Applying a fundamental mathematical insight to the problem of turbulence.
Turbulence surrounds us. It is in the plume of breath rising above us as we speak; the flow of gas through a pipeline; blood through an artery; steam powering a generator; clouds becoming storms; and air lifting an airplane wing. But despite this ubiquity, our understanding of turbulent fluid mechanics is incomplete. Even in the most sophisticated computer models, turbulence is a special case: there is an intricate energy exchange that occurs between fluid fluctuations at all length scales, including those too small to simulate. Scientists and engineers typically compensate by building physical models, and then tinkering with their computer simulations until they match. “But there is minimal predictive power in that, and engineering progress has largely been incremental,” says Justin Beroz, a double PhD at MIT in the departments of physics and mechanical engineering. “A full theoretical understanding of turbulence would be transformational. We could finally find out how much better our engineered systems can really be.”
ReynKo Inc., founded by Beroz, uses a breakthrough approach to transform existing methods of modeling and controlling turbulence. Specifically, Beroz has developed a mathematical framework and solution to the Navier-Stokes equations, one of the most important sets of equations in physics, which describe the motion of fluids. Rather than relying on semi-empirical approximations, Beroz’s work has defined an exact fundamental theory for the dynamics of turbulent flows. “Plainly speaking, this brings unprecedented predictive power,” says Beroz. ReynKo’s new approach to modeling turbulence can be incorporated into existing computational fluid dynamics software, which is a crucial tool in the engineering of everything, from jet engines to medical devices to weather forecasts. As well, ReynKo’s fundamental insights will be applied to the design and fabrication of innovative turbulence suppression technologies.
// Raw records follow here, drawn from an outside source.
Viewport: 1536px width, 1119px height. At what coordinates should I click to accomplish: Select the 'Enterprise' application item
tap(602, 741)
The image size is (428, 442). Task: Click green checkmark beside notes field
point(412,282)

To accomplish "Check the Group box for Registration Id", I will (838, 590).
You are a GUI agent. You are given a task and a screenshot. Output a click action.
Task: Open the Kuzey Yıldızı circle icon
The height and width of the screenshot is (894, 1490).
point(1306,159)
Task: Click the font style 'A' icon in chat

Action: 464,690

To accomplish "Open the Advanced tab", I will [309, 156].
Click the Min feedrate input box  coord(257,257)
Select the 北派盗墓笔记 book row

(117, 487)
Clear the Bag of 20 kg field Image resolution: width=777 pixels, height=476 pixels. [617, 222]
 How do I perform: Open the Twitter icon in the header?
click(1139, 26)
Beroz came to the problem of turbulence from his early studies as a mechanical engineer. His abiding interest was invention, but, feeling limited by the tools at hand, he switched to MIT’s physics department to engage more directly with the field’s most basic rules. Turbulence was an important—and unresolved—question. Its mathematical understanding depended on the equations developed by Claude-Louis Navier and George Gabriel Stokes in the 19th century, which are famously difficult to solve. This is primarily due to the presence of a nonlinear term in the equations, which plays a crucial role in turbulent dynamics, but has resisted efforts to be manipulated in a fruitful way.
Beroz approached this underlying mathematical challenge from a new starting point. Rather than rely on what is known as the Reynolds decomposition to model turbulence, which uses the relationship between the mean and fluctuating parts of a turbulent flow, Beroz hypothesized an alternative decomposition that opened a novel pathway for formulating the math. With sustained attention, this ultimately yielded a complete general mathematical solution of Navier-Stokes for turbulent flows. When compared against the detailed work of experimentalists, the new mathematical model and existing empirical data agreed. The implications for pipe flow were particularly striking. “It turns out that there's one special wavelength of disturbance in a pipe that's actually responsible for the transition from laminar to turbulent flow,” Beroz explains. “And it's exactly equal to two pipe diameters.” With the assistance of John Bush and Steven Johnson, both in the department of mathematics at MIT, Beroz is working to publish these results.
ReynKo—named after Osborne Reynolds and Andrey Kolmogorov, two pioneers in the scientific understanding of turbulence—is applying its breakthrough understanding to practical challenges. Existing commercial computational fluid dynamics simulations rely on a range of modular plug-ins to describe turbulence—inexact approximations that can easily be replaced by ReynKo’s precise mathematical solutions. This increased predictive power can capture more of the design process in simulation, speeding the development of new methods to effectively control and suppress turbulence. This in turn brings the potential to revolutionize the engineering of existing equipment and methods across a vast array of industries: water networks, HVAC systems, chemical processing, hydroelectric power, oil and gas extraction and transport, aerospace, weather and climate prediction, and medicine.
“Ambitious as is the claim, it appears my mathematical theory has solved the longstanding ‘turbulence problem,’” says Beroz. “And it is thrilling to consider the new solutions for fluid engineering we will be able to unlock.”